Num relatório elaborado por Helena Roseta e enviado aos grupos parlamentares lisboetas na quarta-feira à noite, a presidente da assembleia municipal refere que a proposta que a câmara remeteu àquele órgão deliberativo prevê “a isenção do pagamento da Taxa TRIU [taxa pela realização, manutenção e reforço de infraestruturas urbanísticas] e da compensação urbanística” por intervenções a realizar junto ao Estádio da Luz. A primeira, lê-se no relatório, tem um valor de 2,7 milhões de euros. A segunda perfaz os 1,9 milhões, que era o que até agora se julgava ser o total da isenção prevista.

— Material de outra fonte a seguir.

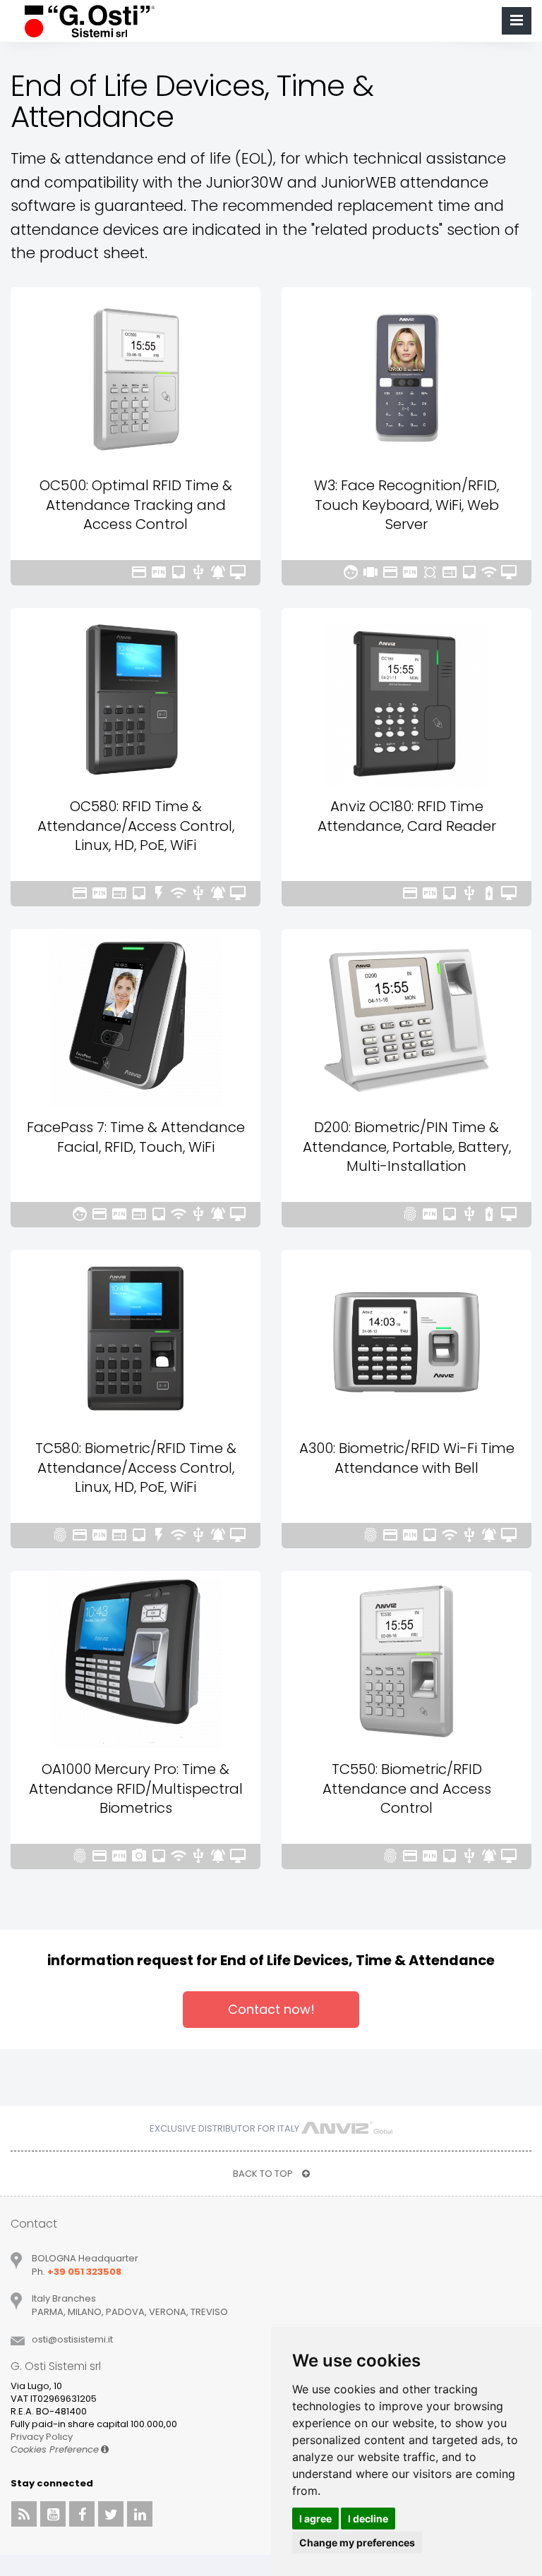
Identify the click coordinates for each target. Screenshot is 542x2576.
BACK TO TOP (264, 2173)
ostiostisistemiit (72, 2339)
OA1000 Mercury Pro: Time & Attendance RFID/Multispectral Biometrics (136, 1788)
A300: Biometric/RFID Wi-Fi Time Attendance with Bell (406, 1458)
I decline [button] (368, 2519)
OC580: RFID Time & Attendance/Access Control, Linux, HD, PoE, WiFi (135, 825)
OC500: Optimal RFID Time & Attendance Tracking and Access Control (136, 504)
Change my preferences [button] (357, 2542)
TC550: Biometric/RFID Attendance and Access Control (407, 1788)
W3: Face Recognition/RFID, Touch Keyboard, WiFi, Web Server (406, 504)
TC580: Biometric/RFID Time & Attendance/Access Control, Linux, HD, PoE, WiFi (135, 1467)
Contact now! (271, 2009)
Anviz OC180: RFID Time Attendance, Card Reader (407, 816)
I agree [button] (315, 2519)
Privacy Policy (42, 2436)
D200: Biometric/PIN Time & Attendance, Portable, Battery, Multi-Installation (407, 1146)
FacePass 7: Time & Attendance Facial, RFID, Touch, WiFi (136, 1137)
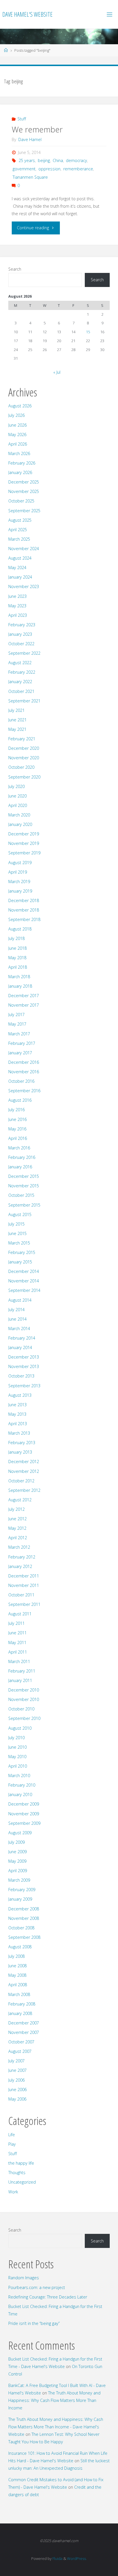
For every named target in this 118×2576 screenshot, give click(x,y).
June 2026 (17, 425)
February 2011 (21, 1671)
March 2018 (19, 976)
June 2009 (17, 1851)
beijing (44, 160)
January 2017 (20, 1052)
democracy (76, 160)
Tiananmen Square (30, 177)
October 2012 (21, 1480)
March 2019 (19, 881)
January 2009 (20, 1899)
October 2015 (21, 1195)
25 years (27, 160)
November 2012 (23, 1471)
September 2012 (24, 1490)
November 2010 (23, 1699)
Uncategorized (22, 2182)
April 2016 (17, 1138)
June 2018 (17, 948)
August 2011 (20, 1613)
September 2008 (24, 1937)
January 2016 (20, 1166)
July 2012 (16, 1509)
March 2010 (19, 1775)
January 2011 (20, 1680)
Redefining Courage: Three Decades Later (47, 2297)
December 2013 (23, 1357)
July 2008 (16, 1956)
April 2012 (17, 1537)
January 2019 (20, 891)
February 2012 (21, 1557)
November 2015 (23, 1185)
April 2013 (17, 1423)
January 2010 (20, 1794)
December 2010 (23, 1690)
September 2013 (24, 1385)
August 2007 (20, 2051)
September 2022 (24, 653)
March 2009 (19, 1880)
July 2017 (16, 1014)
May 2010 (17, 1756)
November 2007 (23, 2032)
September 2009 (24, 1823)
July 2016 (16, 1109)
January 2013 (20, 1452)
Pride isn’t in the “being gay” (34, 2323)
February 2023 (21, 624)
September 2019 (24, 853)
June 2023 (17, 596)
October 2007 (21, 2042)
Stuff (21, 119)
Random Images (23, 2277)
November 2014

Por este motivo, Roseta esclareceu esta quinta aos jornalistas que “a câmara estava consciente” de que os 4,6 milhões eram o valor correto. “A proposta fala expressamente nas duas”, a TRIU e a compensação urbanística, pelo que, acredita Roseta, o que esteve na base de se achar que a isenção era só de 1,9 milhões foi o facto de não se ter feito a soma necessária entre as duas.

Na reunião de câmara onde a proposta foi discutida e aprovada, Manuel Salgado apenas referiu os 1,9 milhões como valor em discussão, e disse mesmo que achava “que era importante que as taxas estivessem calculadas para se saber exatamente aquilo que estava neste momento em causa”.

Da parte do vereador Manuel Salgado e da câmara ainda não surgiu qualquer reação face aos números apresentados por Helena Roseta e a contradição que estes representam comparativamente aos de Salgado.

No relatório, Roseta diz que “não deve subsistir qualquer dúvida sobre a não aprovação da isenção ora solicitada à Assembleia Municipal” e alerta todos os deputados “para as responsabilidades que detêm nesta matéria por serem titulares de cargo público”. É que, no entender da presidente da assembleia, uma eventual aprovação da isenção ao Benfica carece de enquadramento legal, o que poderia resultar em penas de prisão efetiva para todos aqueles que ajudassem a aprová-la.

A proposta já chegou à Assembleia Municipal de Lisboa, onde será primeiro discutida em sede de comissões e, depois, será levada a plenário, em meados de março. Pelo que foi possível perceber até ao momento junto das bancadas parlamentares, o assunto não deverá merecer a aprovação dos deputados.